Ferrari boss Maurizio Arrivabene labelled his team's tyre choice blunder in Formula 1's Japanese Grand Prix qualifying "unacceptable", blasting a lack of "common sense" on the pitwall.
Sebastian Vettel's world championship hopes were dealt a fresh blow in qualifying at Suzuka after Ferrari decided to put both of its cars on intermediates on a relatively dry track at the start of Q3 - believing that heavy rain was coming.
By the time the team had realised it had made a mistake and swapped Vettel and Kimi Raikkonen to slicks, the rain finally arrived and both drivers made errors on the damp circuit in their attempts to set a time.
Raikkonen lost out the least and ended up fourth, while Vettel set the ninth fastest time - but will start eighth - after he ran off-track at Spoon Curve.
Although Vettel refused to blame the team after qualifying, Arrivabene was less charitable.
"From the way things were done, I do not think that pole position was within our reach, but what happened today is unacceptable," he told Autosport.
"I am very angry.
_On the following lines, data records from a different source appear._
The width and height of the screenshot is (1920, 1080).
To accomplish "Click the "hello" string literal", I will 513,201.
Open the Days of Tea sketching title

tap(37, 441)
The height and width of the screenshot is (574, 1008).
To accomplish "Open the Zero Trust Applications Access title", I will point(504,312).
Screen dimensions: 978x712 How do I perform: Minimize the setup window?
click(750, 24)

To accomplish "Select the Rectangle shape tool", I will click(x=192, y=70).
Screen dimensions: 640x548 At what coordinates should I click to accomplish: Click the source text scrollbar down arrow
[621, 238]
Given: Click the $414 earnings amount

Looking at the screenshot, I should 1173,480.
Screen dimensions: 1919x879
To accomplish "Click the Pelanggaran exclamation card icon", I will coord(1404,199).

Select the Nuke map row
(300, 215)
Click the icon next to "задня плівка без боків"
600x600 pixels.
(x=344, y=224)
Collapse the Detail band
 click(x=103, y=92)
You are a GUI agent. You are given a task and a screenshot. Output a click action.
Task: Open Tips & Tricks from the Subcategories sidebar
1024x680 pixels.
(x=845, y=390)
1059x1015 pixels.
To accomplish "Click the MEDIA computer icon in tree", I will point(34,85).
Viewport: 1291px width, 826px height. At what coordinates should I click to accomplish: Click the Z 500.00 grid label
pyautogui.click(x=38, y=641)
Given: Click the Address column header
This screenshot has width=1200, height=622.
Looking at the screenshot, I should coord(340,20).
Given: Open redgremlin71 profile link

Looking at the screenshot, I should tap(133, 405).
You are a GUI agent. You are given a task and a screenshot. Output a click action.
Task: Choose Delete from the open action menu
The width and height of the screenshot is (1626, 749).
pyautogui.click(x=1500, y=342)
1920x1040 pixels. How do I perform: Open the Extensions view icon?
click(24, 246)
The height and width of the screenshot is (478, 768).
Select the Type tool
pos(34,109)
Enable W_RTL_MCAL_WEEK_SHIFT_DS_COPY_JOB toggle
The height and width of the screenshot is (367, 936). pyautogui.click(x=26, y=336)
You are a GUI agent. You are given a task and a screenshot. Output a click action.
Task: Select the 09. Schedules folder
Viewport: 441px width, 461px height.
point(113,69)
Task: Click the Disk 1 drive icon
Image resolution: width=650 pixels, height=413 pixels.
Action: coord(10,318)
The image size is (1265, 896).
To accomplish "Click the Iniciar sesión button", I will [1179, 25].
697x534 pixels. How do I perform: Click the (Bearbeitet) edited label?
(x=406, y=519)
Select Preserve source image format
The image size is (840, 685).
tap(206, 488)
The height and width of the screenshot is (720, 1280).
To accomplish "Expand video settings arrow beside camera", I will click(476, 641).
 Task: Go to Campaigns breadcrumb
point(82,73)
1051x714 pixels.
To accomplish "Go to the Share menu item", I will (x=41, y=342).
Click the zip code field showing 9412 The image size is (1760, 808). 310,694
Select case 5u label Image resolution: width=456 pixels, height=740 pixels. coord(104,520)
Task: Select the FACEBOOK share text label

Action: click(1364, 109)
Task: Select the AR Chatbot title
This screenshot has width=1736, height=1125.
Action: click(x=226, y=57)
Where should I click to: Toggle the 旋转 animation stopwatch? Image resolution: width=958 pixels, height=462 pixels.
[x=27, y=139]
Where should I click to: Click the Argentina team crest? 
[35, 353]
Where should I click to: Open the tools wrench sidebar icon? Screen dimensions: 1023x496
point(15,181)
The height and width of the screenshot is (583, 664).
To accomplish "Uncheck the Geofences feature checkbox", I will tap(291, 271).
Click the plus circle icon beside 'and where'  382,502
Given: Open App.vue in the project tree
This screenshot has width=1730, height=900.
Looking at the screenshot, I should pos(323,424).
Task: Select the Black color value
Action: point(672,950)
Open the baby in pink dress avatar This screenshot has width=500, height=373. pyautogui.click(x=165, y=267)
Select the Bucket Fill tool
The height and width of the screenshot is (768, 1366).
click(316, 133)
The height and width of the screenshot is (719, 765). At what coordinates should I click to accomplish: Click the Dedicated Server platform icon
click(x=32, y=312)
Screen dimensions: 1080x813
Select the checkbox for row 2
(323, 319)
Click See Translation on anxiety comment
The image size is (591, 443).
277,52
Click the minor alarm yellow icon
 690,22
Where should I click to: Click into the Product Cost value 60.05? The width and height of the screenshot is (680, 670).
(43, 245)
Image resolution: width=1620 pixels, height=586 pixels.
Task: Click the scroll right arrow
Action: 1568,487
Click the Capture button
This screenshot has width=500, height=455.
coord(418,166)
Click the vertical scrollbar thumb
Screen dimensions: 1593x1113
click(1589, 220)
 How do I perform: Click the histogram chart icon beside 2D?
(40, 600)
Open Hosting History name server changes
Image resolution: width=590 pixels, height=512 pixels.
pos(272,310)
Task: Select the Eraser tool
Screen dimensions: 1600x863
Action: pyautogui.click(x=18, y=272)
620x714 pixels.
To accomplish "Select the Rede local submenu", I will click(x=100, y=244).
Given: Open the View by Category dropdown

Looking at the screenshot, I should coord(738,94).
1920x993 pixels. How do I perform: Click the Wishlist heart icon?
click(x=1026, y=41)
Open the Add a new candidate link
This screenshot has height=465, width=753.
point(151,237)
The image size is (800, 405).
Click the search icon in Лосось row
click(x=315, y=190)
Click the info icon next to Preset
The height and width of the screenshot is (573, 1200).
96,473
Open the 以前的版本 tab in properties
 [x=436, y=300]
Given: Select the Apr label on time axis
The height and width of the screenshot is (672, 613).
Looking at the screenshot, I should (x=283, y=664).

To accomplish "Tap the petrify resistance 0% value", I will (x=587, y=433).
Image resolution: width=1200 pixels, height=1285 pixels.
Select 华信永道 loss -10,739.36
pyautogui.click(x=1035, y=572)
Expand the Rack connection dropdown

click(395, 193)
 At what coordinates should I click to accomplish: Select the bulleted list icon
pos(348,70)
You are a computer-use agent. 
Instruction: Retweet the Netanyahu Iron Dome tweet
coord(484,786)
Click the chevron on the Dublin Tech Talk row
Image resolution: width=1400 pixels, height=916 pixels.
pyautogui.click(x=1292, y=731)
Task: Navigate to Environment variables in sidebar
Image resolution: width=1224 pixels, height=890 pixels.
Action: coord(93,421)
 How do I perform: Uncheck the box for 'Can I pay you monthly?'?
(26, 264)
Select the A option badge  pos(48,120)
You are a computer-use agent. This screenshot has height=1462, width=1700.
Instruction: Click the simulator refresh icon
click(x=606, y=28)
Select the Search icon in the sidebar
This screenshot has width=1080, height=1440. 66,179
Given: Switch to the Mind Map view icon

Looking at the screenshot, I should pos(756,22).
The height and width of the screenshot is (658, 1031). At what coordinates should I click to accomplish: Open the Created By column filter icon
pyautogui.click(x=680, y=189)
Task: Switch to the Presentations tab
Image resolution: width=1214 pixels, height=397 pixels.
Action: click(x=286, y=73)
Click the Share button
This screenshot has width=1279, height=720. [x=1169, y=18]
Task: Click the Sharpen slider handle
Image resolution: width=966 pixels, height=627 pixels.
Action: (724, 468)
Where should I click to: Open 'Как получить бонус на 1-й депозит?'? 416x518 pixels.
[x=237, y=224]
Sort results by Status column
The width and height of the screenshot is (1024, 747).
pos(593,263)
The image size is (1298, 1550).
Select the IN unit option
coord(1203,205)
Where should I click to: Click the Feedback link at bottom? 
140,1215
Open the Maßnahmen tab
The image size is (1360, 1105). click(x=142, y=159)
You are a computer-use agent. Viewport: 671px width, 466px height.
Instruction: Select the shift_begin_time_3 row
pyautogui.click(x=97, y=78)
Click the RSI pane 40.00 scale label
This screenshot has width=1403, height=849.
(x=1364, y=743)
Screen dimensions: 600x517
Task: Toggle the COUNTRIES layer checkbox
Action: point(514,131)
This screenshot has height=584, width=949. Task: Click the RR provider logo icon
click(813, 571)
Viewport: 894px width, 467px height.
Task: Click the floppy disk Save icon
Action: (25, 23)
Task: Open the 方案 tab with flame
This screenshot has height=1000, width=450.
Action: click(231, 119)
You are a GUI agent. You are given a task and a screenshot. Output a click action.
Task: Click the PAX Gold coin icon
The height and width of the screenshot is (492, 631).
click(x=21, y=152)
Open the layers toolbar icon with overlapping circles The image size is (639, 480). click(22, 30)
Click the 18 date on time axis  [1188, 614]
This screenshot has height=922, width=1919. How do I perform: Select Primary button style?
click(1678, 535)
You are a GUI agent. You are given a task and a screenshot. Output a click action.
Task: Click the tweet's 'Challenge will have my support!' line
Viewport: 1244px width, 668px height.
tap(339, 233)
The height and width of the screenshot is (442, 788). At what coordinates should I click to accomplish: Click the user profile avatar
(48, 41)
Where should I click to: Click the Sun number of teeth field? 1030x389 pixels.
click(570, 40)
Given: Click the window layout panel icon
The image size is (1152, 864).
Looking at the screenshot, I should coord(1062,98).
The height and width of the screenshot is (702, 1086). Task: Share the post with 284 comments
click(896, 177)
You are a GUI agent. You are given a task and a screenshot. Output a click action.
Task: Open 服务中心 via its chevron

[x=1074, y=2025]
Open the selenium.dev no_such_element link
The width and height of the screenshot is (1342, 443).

It is not the first time that these mistakes have occurred.
"I do not feel like pointing my fingers at someone in particular, but I'm very disappointed."
Although refusing to single out individual errors, Arrivabene was clear that the decision-making process on the pitwall was not good enough, and suggested the team was lacking some guidance from staff with enough experience.
"Unlike on other occasions, it was easy to understand what was happening on the track, as all our opponents left the pits with slicks," he added.
"Sometimes it is more useful to take your eyes off computers and watch the track, using common sense.
"It is true that we are a young team, and we are probably missing an 'old hand', an experienced person capable of reading situations correctly and quickly."
Vettel said that in the wake of recent errors it was important the team learned what it could do better.
"I don't think there was that much missing," he said.
"It's correct that maybe we've been on the wrong side a couple of times, but I don't think there was an awful big gap or an awful lot to get wrong.
"It's not been going in our favour, which of course we need to understand why if others did something better."
While the team will focus on how best to respond to the mistake it made in qualifying, Arrivabene has not ruled out the ongoing incidents leading to wider organisational changes over the winter.
"The calculations are done at the end of the year, and we will intervene if necessary," he said.